Output the full listing exactly.
⁂
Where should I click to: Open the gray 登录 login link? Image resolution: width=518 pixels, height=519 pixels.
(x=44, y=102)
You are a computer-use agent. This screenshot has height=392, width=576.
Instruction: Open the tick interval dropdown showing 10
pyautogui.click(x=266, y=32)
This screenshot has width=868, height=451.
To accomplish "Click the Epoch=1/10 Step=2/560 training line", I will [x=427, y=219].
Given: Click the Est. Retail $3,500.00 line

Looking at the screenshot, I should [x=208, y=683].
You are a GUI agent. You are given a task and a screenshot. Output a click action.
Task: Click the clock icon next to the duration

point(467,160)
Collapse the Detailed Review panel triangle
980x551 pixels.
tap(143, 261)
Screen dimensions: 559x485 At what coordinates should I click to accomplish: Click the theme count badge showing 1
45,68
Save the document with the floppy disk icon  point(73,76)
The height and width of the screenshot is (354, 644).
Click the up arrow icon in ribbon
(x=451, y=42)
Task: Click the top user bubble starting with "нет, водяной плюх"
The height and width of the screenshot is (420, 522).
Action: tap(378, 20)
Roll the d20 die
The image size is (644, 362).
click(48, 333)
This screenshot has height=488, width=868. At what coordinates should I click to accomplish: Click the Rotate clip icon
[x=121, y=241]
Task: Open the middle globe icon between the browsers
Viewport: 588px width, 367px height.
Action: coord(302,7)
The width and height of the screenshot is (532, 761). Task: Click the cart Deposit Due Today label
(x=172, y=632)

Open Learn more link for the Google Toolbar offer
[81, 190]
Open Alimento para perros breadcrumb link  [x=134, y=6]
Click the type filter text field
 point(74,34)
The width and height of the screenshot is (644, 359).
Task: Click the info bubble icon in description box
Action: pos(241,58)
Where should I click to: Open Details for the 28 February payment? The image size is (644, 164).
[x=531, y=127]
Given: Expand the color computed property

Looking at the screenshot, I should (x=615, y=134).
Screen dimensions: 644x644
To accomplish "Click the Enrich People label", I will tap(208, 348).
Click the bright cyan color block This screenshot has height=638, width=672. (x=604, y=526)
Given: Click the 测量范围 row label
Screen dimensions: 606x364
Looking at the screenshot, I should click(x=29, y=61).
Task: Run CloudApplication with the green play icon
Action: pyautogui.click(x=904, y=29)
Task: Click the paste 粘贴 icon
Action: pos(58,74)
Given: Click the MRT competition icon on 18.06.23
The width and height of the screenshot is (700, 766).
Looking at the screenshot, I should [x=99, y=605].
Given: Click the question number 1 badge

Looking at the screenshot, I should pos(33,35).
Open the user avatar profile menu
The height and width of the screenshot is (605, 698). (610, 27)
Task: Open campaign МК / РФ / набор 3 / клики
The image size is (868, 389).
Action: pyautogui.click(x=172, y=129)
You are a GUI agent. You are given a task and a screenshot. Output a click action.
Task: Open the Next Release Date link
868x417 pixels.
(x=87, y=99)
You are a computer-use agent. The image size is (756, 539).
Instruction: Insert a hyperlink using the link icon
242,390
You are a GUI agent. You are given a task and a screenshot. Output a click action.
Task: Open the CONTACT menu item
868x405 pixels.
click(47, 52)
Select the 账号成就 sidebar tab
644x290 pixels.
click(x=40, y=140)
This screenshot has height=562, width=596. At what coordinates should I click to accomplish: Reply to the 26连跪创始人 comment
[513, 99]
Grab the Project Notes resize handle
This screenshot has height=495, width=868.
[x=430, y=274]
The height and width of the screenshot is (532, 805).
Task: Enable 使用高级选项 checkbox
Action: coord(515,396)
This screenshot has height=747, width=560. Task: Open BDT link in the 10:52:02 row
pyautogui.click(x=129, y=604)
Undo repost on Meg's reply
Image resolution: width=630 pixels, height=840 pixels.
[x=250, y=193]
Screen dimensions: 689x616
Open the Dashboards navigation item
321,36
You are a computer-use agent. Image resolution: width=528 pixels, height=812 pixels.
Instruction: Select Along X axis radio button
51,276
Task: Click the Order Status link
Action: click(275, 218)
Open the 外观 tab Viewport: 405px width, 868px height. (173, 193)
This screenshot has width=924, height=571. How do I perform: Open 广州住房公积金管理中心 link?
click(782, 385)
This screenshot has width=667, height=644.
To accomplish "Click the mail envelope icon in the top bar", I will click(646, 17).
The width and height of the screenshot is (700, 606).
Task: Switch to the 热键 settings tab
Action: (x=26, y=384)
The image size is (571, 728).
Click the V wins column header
⁂
• [RESULT OF THE EXERCISE]:
Where should I click to: Open the gray 登录 login link? Image resolution: width=518 pixels, height=519 pixels.
(x=44, y=102)
You are a computer-use agent. This screenshot has height=392, width=576.
Instruction: Open the tick interval dropdown showing 10
pyautogui.click(x=266, y=32)
This screenshot has width=868, height=451.
To accomplish "Click the Epoch=1/10 Step=2/560 training line", I will [x=427, y=219].
Given: Click the Est. Retail $3,500.00 line

Looking at the screenshot, I should [x=208, y=683].
You are a GUI agent. You are given a task and a screenshot. Output a click action.
Task: Click the clock icon next to the duration

point(467,160)
Collapse the Detailed Review panel triangle
980x551 pixels.
tap(143, 261)
Screen dimensions: 559x485 At what coordinates should I click to accomplish: Click the theme count badge showing 1
45,68
Save the document with the floppy disk icon  point(73,76)
The height and width of the screenshot is (354, 644).
Click the up arrow icon in ribbon
(x=451, y=42)
Task: Click the top user bubble starting with "нет, водяной плюх"
The height and width of the screenshot is (420, 522).
Action: tap(378, 20)
Roll the d20 die
The image size is (644, 362).
click(48, 333)
This screenshot has height=488, width=868. At what coordinates should I click to accomplish: Click the Rotate clip icon
[x=121, y=241]
Task: Open the middle globe icon between the browsers
Viewport: 588px width, 367px height.
Action: coord(302,7)
The width and height of the screenshot is (532, 761). Task: Click the cart Deposit Due Today label
(x=172, y=632)

Open Learn more link for the Google Toolbar offer
[81, 190]
Open Alimento para perros breadcrumb link  [x=134, y=6]
Click the type filter text field
 point(74,34)
The width and height of the screenshot is (644, 359).
Task: Click the info bubble icon in description box
Action: pos(241,58)
Where should I click to: Open Details for the 28 February payment? The image size is (644, 164).
[x=531, y=127]
Given: Expand the color computed property

Looking at the screenshot, I should (x=615, y=134).
Screen dimensions: 644x644
To accomplish "Click the Enrich People label", I will tap(208, 348).
Click the bright cyan color block This screenshot has height=638, width=672. (x=604, y=526)
Given: Click the 测量范围 row label
Screen dimensions: 606x364
Looking at the screenshot, I should click(x=29, y=61).
Task: Run CloudApplication with the green play icon
Action: pyautogui.click(x=904, y=29)
Task: Click the paste 粘贴 icon
Action: pos(58,74)
Given: Click the MRT competition icon on 18.06.23
The width and height of the screenshot is (700, 766).
Looking at the screenshot, I should [x=99, y=605].
Given: Click the question number 1 badge

Looking at the screenshot, I should pos(33,35).
Open the user avatar profile menu
The height and width of the screenshot is (605, 698). (610, 27)
Task: Open campaign МК / РФ / набор 3 / клики
The image size is (868, 389).
Action: pyautogui.click(x=172, y=129)
You are a GUI agent. You are given a task and a screenshot. Output a click action.
Task: Open the Next Release Date link
868x417 pixels.
(x=87, y=99)
You are a computer-use agent. The image size is (756, 539).
Instruction: Insert a hyperlink using the link icon
242,390
You are a GUI agent. You are given a task and a screenshot. Output a click action.
Task: Open the CONTACT menu item
868x405 pixels.
click(47, 52)
Select the 账号成就 sidebar tab
644x290 pixels.
click(x=40, y=140)
This screenshot has height=562, width=596. At what coordinates should I click to accomplish: Reply to the 26连跪创始人 comment
[513, 99]
Grab the Project Notes resize handle
This screenshot has height=495, width=868.
[x=430, y=274]
The height and width of the screenshot is (532, 805).
Task: Enable 使用高级选项 checkbox
Action: coord(515,396)
This screenshot has height=747, width=560. Task: Open BDT link in the 10:52:02 row
pyautogui.click(x=129, y=604)
Undo repost on Meg's reply
Image resolution: width=630 pixels, height=840 pixels.
[x=250, y=193]
Screen dimensions: 689x616
Open the Dashboards navigation item
321,36
You are a computer-use agent. Image resolution: width=528 pixels, height=812 pixels.
Instruction: Select Along X axis radio button
51,276
Task: Click the Order Status link
Action: click(275, 218)
Open the 外观 tab Viewport: 405px width, 868px height. (173, 193)
This screenshot has width=924, height=571. How do I perform: Open 广州住房公积金管理中心 link?
click(782, 385)
This screenshot has width=667, height=644.
To accomplish "Click the mail envelope icon in the top bar", I will click(646, 17).
The width and height of the screenshot is (700, 606).
Task: Switch to the 热键 settings tab
Action: (x=26, y=384)
The image size is (571, 728).
Click the V wins column header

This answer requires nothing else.